In some cases, these companies may have less experienced Board and management teams who are still learning how to run a public company and best practices to prepare for the risk of shareholder activism. It is a circumstance experienced activist investors could use to their advantage.
In addition, there are fewer shareholder proponents or “true believers” in companies that have gone public via SPAC as compared to those that have gone public via a regular IPO. Traditionally IPO’d companies enjoy a honeymoon period where mainstream institutional investors make a choice whether to invest in a company and its management team following a lengthy roadshow and significant due diligence undertaken by the underwriters.
However, most de-SPAC’d companies do have strong structural defenses such as a classified board, the ability to control the shareholder vote calendar, and in some cases, dual classes of stock with unequal voting rights. Insiders typically hold significant stakes paired with Board seats, at least early on.
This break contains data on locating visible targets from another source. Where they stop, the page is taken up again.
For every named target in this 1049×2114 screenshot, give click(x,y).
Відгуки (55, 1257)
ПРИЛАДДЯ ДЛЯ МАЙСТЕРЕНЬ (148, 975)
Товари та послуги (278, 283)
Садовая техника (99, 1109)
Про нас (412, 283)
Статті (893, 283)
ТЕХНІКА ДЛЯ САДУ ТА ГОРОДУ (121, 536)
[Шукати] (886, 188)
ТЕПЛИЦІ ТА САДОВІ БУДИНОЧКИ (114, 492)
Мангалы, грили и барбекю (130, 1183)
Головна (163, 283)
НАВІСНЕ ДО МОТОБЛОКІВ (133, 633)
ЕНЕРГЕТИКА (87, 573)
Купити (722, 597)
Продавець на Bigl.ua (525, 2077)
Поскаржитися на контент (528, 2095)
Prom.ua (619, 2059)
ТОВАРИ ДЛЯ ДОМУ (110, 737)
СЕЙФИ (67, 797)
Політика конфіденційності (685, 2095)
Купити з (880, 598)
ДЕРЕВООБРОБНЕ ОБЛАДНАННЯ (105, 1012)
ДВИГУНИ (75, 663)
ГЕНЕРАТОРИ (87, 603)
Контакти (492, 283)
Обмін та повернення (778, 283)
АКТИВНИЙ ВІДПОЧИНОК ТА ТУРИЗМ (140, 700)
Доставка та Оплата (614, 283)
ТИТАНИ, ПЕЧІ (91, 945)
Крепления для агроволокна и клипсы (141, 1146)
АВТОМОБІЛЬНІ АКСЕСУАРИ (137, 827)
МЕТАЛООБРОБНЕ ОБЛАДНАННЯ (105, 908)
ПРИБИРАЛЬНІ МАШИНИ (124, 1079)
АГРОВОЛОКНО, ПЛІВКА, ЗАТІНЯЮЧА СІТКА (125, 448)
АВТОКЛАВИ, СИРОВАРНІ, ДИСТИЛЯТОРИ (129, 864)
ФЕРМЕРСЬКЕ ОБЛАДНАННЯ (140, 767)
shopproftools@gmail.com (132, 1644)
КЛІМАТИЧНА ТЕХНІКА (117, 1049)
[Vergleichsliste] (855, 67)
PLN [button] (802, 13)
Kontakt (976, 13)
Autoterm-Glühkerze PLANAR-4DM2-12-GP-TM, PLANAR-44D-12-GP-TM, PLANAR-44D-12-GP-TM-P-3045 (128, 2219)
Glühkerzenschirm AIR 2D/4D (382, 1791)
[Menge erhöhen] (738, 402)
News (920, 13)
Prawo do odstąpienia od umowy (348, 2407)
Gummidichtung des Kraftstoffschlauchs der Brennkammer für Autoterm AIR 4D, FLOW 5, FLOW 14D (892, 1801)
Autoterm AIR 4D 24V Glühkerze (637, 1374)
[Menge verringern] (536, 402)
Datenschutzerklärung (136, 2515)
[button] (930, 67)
As such, it may be difficult, but not impossible, for an activist to enforce any real change as long as these defenses remain in place.
Sponsor lockups typically expire after one year, so the question remains as to who may look to buy the shares the sponsors and insiders held through the SPAC period. One would imagine that activists, who are value investors on steroids, will opportunistically establish positions at de-SPAC’d companies where valuations are depressed and current shareholders may be receptive to change.